• WORK TASK:
Starting at the first line of the data and ending at the line with "Task: Uncheck Post", copy each line exactly. Include both of those lines, but no pictures.

++++ RECORDS FOR THIS EXERCISE

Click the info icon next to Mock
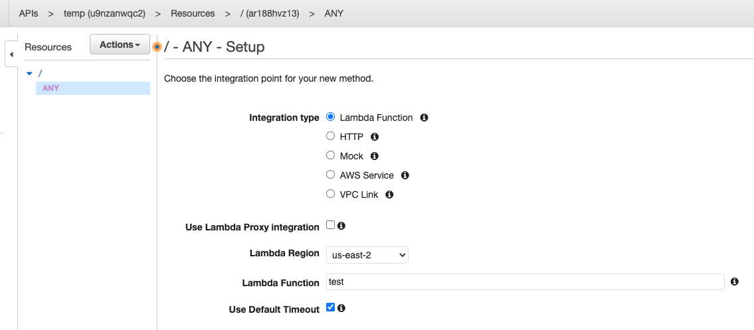Viewport: 754px width, 330px height. [374, 156]
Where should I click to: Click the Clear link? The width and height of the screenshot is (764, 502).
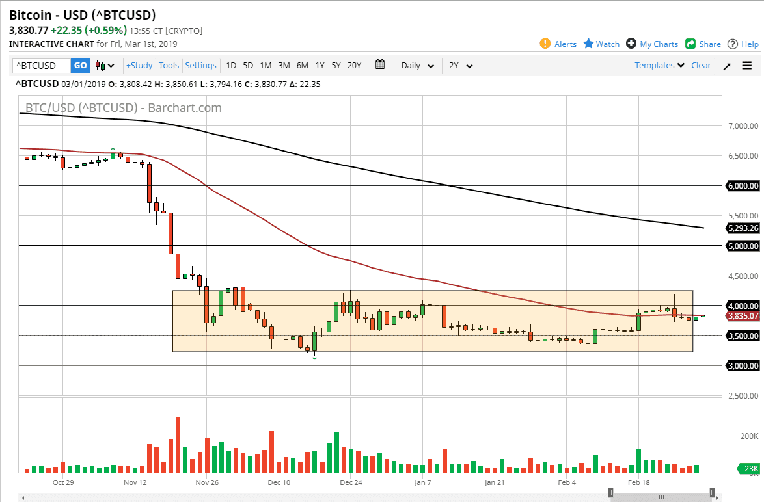[701, 65]
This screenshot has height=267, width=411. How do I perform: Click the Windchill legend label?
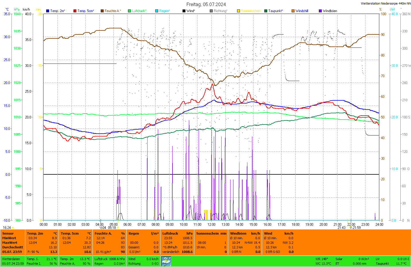pyautogui.click(x=302, y=11)
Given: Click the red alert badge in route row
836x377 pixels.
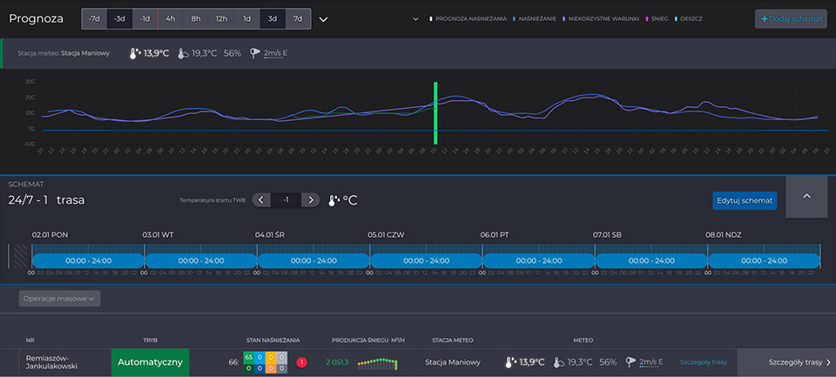Looking at the screenshot, I should coord(301,362).
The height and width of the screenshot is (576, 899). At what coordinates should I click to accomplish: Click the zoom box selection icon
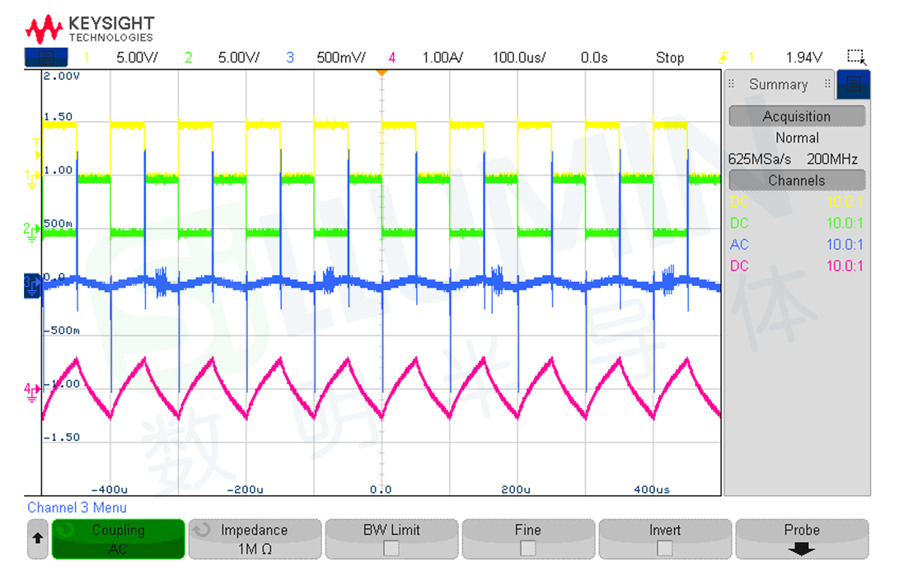(x=856, y=57)
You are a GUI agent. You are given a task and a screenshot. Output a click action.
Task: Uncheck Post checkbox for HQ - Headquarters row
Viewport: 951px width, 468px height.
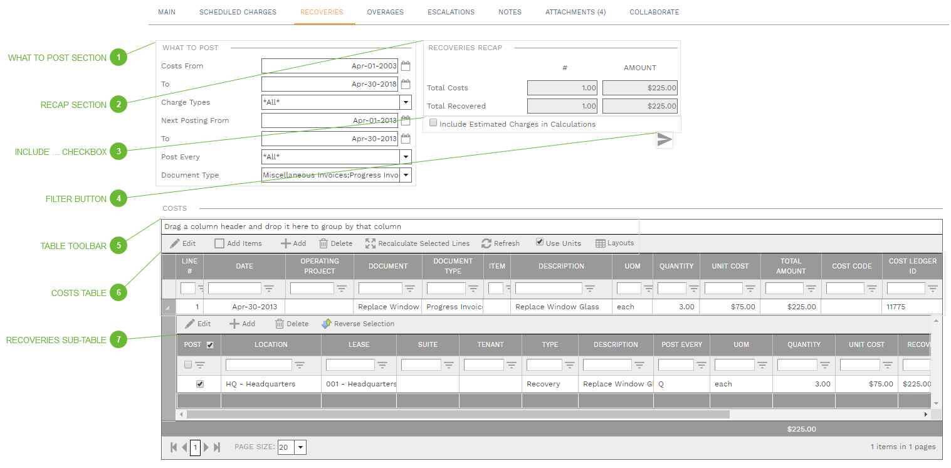pyautogui.click(x=200, y=384)
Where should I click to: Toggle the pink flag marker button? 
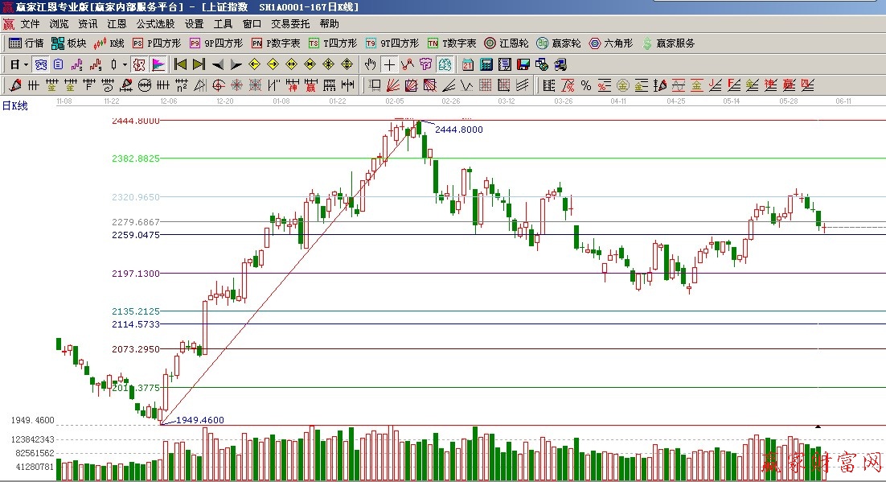158,64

++++++++

• EXERCISE SOLUTION:
Click the info icon next to Mock
Viewport: 754px width, 330px height. [374, 156]
Where should I click to: Click the Clear link? The width and height of the screenshot is (764, 502).
[701, 65]
This screenshot has height=267, width=411. How do I perform: Click the Windchill legend label?
pyautogui.click(x=302, y=11)
Given: Click the red alert badge in route row
836x377 pixels.
Looking at the screenshot, I should coord(301,362).
The height and width of the screenshot is (576, 899). At what coordinates should I click to accomplish: Click the zoom box selection icon
(x=856, y=57)
You are a GUI agent. You are given a task and a screenshot. Output a click action.
Task: Uncheck Post checkbox for HQ - Headquarters row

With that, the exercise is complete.